This is an important question! I think you're right to imagine that traditional career paths are likely to shift a lot.

In terms of skills which are likely to remain useful for a good while, I want to highlight four areas:

First, general analytical skills and the ability to recognise important (vs unimportant or flawed) arguments. Even if we have assistance from language models, there will be important challenges in knowing which pieces of things to pay attention to.

Second, skills around in-person human interactions. These will be slow to be replaced by AI and they are crucial in several domains.

Third, and relatedly (since in-person interactions are an important component of how people understand and relate to things), developing social or political influence, broadly understood. Having a position to help others focus on what's important and make connections to try to ensure good outcomes could matter in lots of futures. Of course, this one comes with significant caveats: even well-intentioned influence may cause harm as well as help things; and jostling for influence can easily be negative sum. Approach with care!

Fourth, knowing how to get good use out of language models themselves. There is likely to be a period where centaurs (human-AI teams) outperform either pure AI or pure human teams. Having experience with the latest models and knowing how to get the best out of them will be helpful for staying at the forefront of the relevant labour force.

I think it should be possible to practice and develop these four classes of skill in many different local career paths, so I wouldn't want to make strong statements about what you should or shouldn't be pursuing in the short term.

I think an important thing to remember is that drastic change both obsoletes and creates jobs. I know that AI is not the same as prior technologies, but we've had very similar situations before with the first, second, and third industrial revolutions - with mass production and computing in particular. Many of the jobs we know of today will disappear, though new ones will appear (some are already starting to).

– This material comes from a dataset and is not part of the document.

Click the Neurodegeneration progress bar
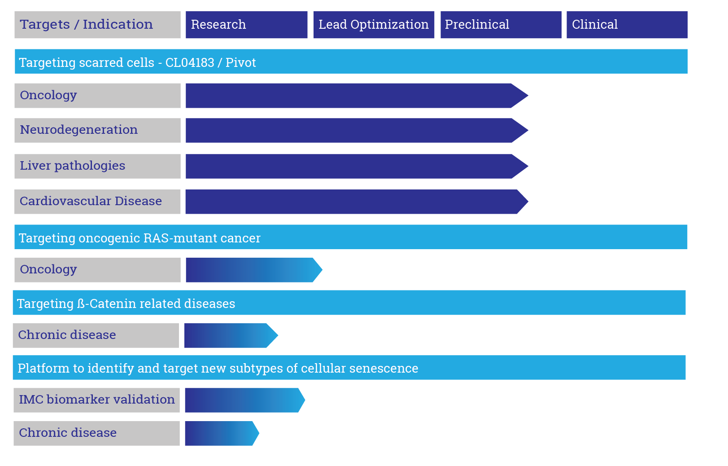This screenshot has width=728, height=466. pyautogui.click(x=357, y=130)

I think AI will struggle with a lot of the soft skills of academia, but I do agree that the field will be extensively changed. This isn't always a bad thing - I think the LLM and automation aspect will make scientific participation and discover much easier for large sections of society. My father is one of the most intelligent and driven men I know, but is mostly illiterate (and I mean this literally) for a variety of reasons, so I think for people like that AI will be useful.

To most directly answer your question, I'd say do what you love. Yes, that's really annoying and something you'd find on a motivational poster but if you genuinely love psychology academia then stick with it but keep an agile scout mindset to roll with the punches. If it was always just a job, play to very human strengths - look for roles which require a very human understanding of the world. Roles in HCI fit this, but there are a lot of roles in engineering and frontline science that are also almost impossible to automate within the next 20 years. Project management and people management roles also fit into this category.

Lots of this answer is opinion-based (and will be, naturally, given the request for opinions!) so others may disagree - but this is how I see it.

 

If you haven't had 80k advising before, that could be a great place to start!